----- Ausgewählter Auszug -----
Simone und Bernd haben der Gruppe auch viele Beispiele aus Kassel mitgebracht, bei denen wir selber erst herausfinden mussten, wie man einen Textteil mit filmischen Techniken realisieren könnte. Unsere wichtigsten Autoren waren unter anderem Fontane mit Effi Briest, Jelinek, Handke, und deren Verfilmungen.
Das Weiterführende bei diesem Seminar ist, dass heutzutage sehr viele literarische Werke in Kinos und auf DVDs erscheinen, und es so aussieht, dass dieses Gebiet der Filmforschung noch viele Möglichkeiten bietet, die zwei Kunstformen gleichzeitig unter die Lupe zu nehmen. Für eine Diplomarbeit wäre es beispielsweise auch eine gute Idee. Damit bildet sich eine Linie vom Geschriebenen bis zu den Kamerafahrten. Das bietet auch viele wissenschaftliche Annäherungsmöglichkeiten.
----- Gezeigtes Material -----
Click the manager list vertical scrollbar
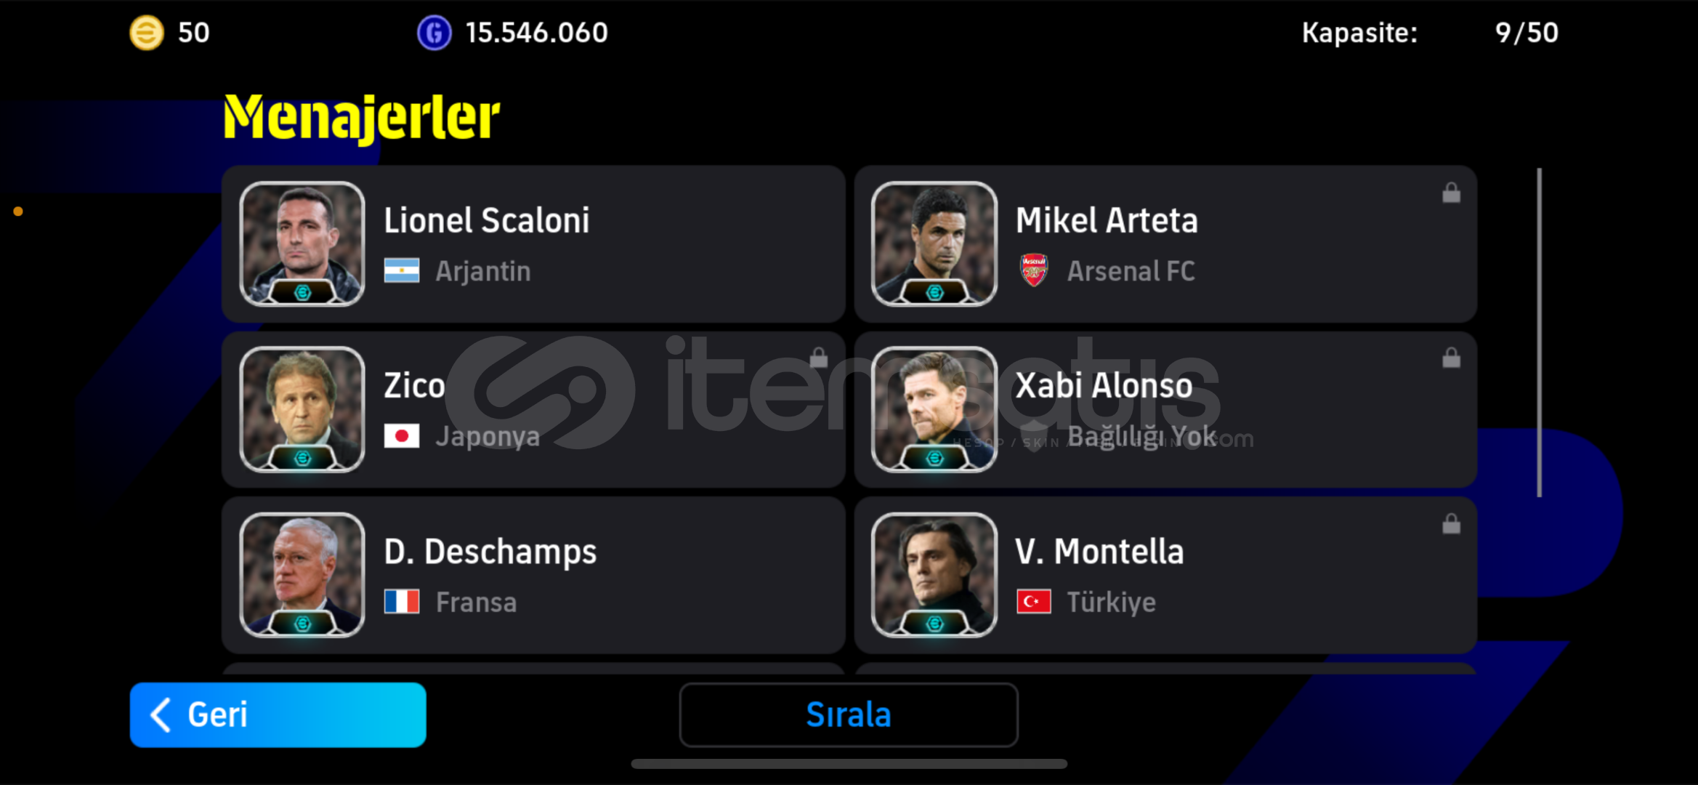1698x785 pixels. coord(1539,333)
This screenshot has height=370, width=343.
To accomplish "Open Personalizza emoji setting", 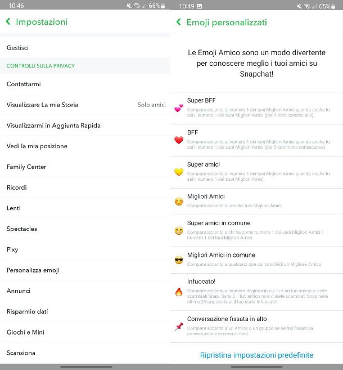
-----
----- Gezeigtes Material -----
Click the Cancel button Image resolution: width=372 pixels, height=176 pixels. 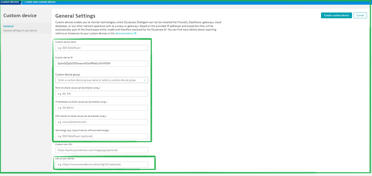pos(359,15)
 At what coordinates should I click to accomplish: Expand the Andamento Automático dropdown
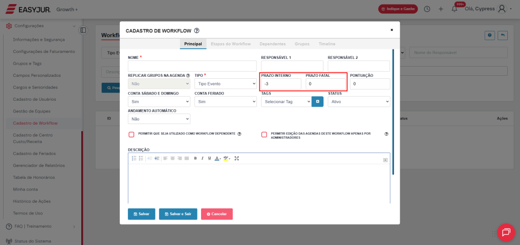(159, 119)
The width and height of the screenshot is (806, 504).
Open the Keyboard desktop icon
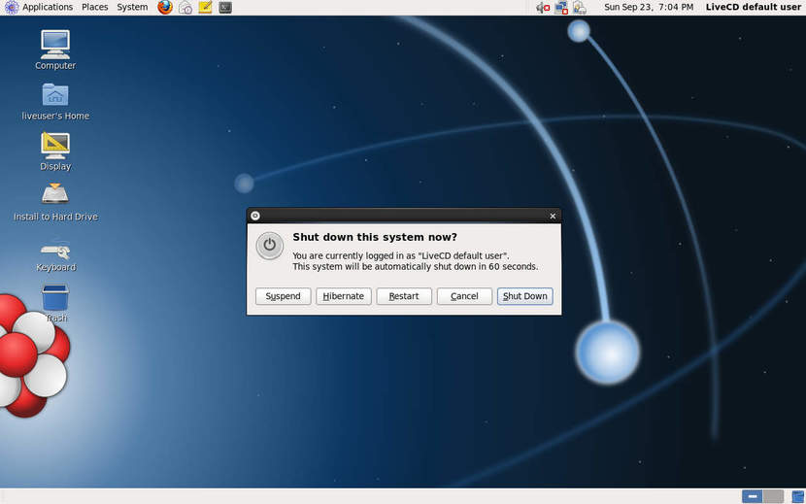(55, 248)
-----
Aufgabe >> Mit welchem Werk wird Fontane im Auszug über das Seminar genannt?

Antwort >> Mit Effi Briest.